El sismo, registrado a las 23:47 hora local, sorprendió a las familias mientras dormían. Sin embargo, la magnitud de las pérdidas femeninas no fue un accidente, sino el resultado de un “apartheid de género” que restringe su movilidad y limita su acceso a servicios médicos.
Atención médica bloqueada
Las sobrevivientes enfrentan además una segunda catástrofe: la falta de atención sanitaria. En hospitales como el provincial de Kunar, los registros muestran decenas de hombres hospitalizados frente a apenas unas pocas mujeres. No porque ellas no necesiten ayuda, sino porque no se les permite ser atendidas por médicos varones y la escasez de personal femenino es crítica, e incluso si quedan atrapadas bajo los escombros, los rescatistas varones no pueden tocarlas.

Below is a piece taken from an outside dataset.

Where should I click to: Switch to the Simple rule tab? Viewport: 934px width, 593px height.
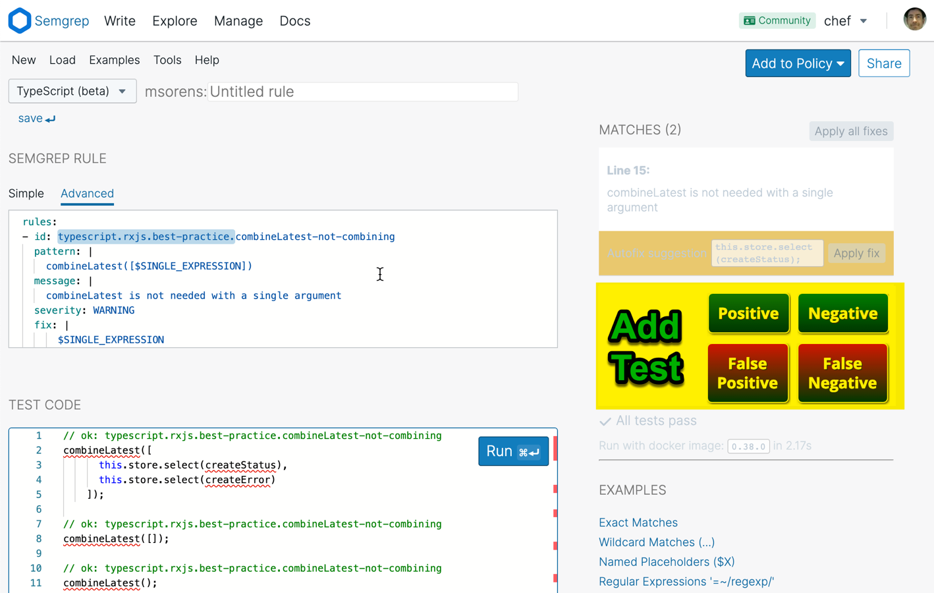[26, 194]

Las restricciones impuestas por los talibanes, que prohíben a las mujeres estudiar medicina, agravan la crisis. Muchas familias rurales prefieren que una mujer con heridas graves permanezca en casa antes que exponerla a un examen clínico de un hombre que no sea un pariente cercano.

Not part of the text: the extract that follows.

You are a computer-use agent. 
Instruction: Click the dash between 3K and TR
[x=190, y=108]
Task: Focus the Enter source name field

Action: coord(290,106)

Historias de supervivencia entre la prohibición
Testimonios recogidos por agencias humanitarias revelan escenas dramáticas. En la localidad de Chawki, la partera Pakiza asistió un parto a la intemperie con apenas un botiquín de primeros auxilios, reflejo de la falta de instalaciones y de personal femenino disponible.
«Como todos presenciamos, había una escasez de personal femenino en todos los sectores», explicó Sultan Mahmood, residente de la zona. Qari Sadaqat, líder comunitario, reconoció que muchas pacientes «no se sienten cómodas mostrando sus heridas a doctores», un obstáculo cultural reforzado por la normativa talibán.
Una crisis sobre otra crisis
El terremoto golpea a un país ya al límite, donde 23 millones de personas dependen de ayuda humanitaria y casi dos millones de retornados de Irán y Pakistán en 2025 se asentaron en las provincias más afectadas. La catástrofe arrasó también los medios de vida de las mujeres rurales, desde la sastrería hasta la cría de animales, que realizaban en hogares ahora reducidos a escombros.
Además, más de 11.600 mujeres embarazadas en la región enfrentan un acceso casi nulo a atención materna, exponiéndose a complicaciones mortales en un entorno de prohibiciones y carencias.
En medio de la devastación provocada por el terremoto las imágenes difundidas desde las zonas afectadas muestran a rescatistas, médicos, soldados y heridos. Sin embargo, casi no aparecen mujeres. Cuando lo hacen, es de espaldas, completamente cubiertas o en la figura de niñas.
Nadie sabe con certeza cuántas han muerto o cuántas logran recibir ayuda. Ese vacío informativo responde a lo que organizaciones de derechos humanos llaman un “silencio impuesto”.
«Las mujeres son invisibles, relegadas al hogar y sin derecho siquiera a ser atendidas tras una catástrofe. Es un sistema que multiplica la tragedia y condena a la mitad de la población al abandono», Khadija Amin, presidenta de la organización Esperanza de Libertad.